-- Provided passage --
Carlos Javier Ortiz


Carlos Javier Ortiz is an American director, cinematographer and photographer.
Ortiz works with photography, experimental documentary films and text, projection projects and specializes in long-term documentaries that focus on urban life, gun violence, race, poverty and marginalized communities. Ortiz collaborates with his subjects by asking them to share their personal narratives and testimonials. His projects are collected and published and is exhibited internationally in galleries and museums.
His work is in collections including the Schomburg Center for Research in Black Culture in New York City, the Museum of Contemporary Photography, the George Eastman Museum in Rochester, New York and the Library of Congress in D.C.. His work has appeared in: The Atlantic, The New York Times, Newsweek, The Washington Post, Time, NPR, The Guardian, and Stern.
He was a staff photographer for "Chicago In The Year 2000", a yearlong project. In 2016 his film We All We Got won best documentary short at the 2016 Crested Butte Film Festival.

-- Source material --

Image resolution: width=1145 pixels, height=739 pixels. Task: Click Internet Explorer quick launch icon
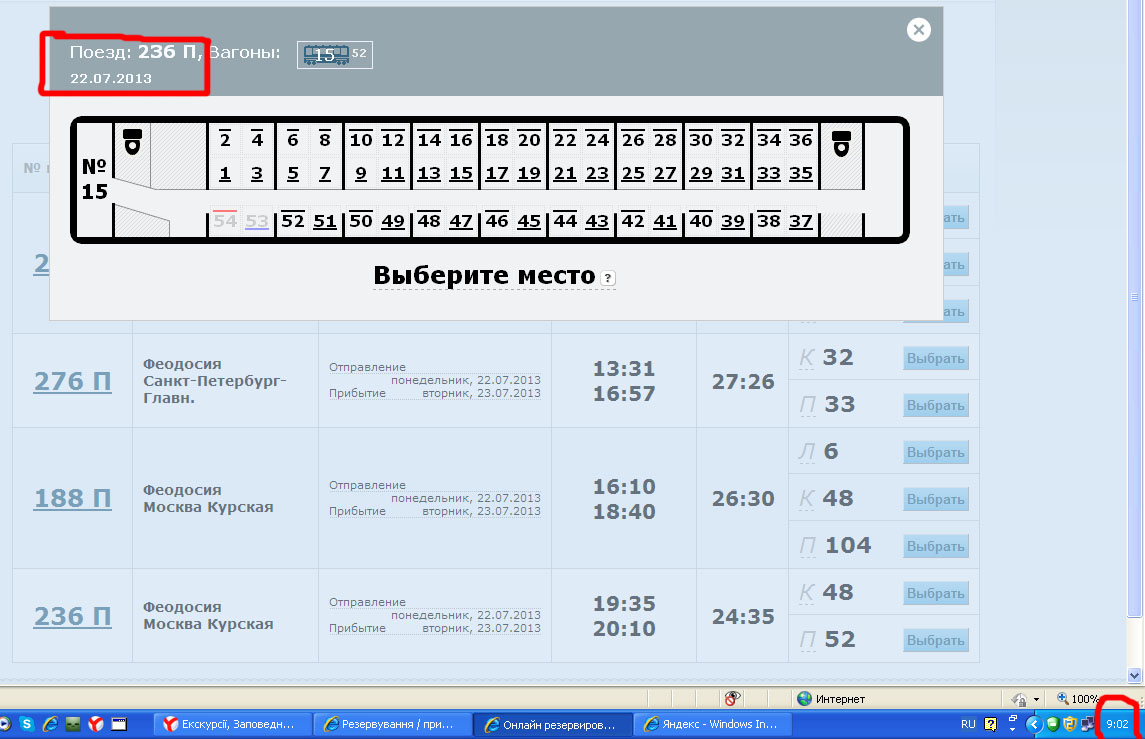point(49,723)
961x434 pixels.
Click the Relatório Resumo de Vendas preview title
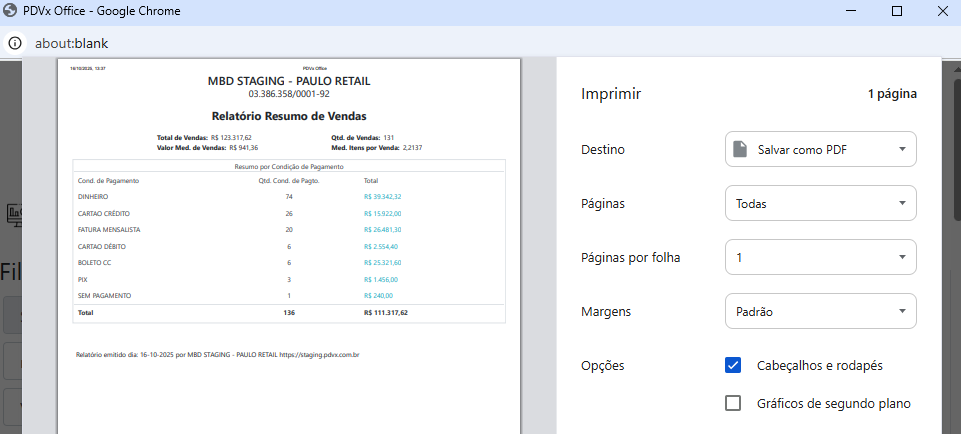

-- Tasks to complete --
1. According to the Ortiz biography, at which festival did his film We All We Got win best documentary short?
2. From the Ortiz biography, reproduce the part that opens with the words containing "His work is" and closes with "Guardian, and Stern.".
The material above has no connection to the Ortiz biography.

-- Task-by-task outputs --
1. The 2016 Crested Butte Film Festival.

2.
His work is in collections including the Schomburg Center for Research in Black Culture in New York City, the Museum of Contemporary Photography, the George Eastman Museum in Rochester, New York and the Library of Congress in D.C.. His work has appeared in: The Atlantic, The New York Times, Newsweek, The Washington Post, Time, NPR, The Guardian, and Stern.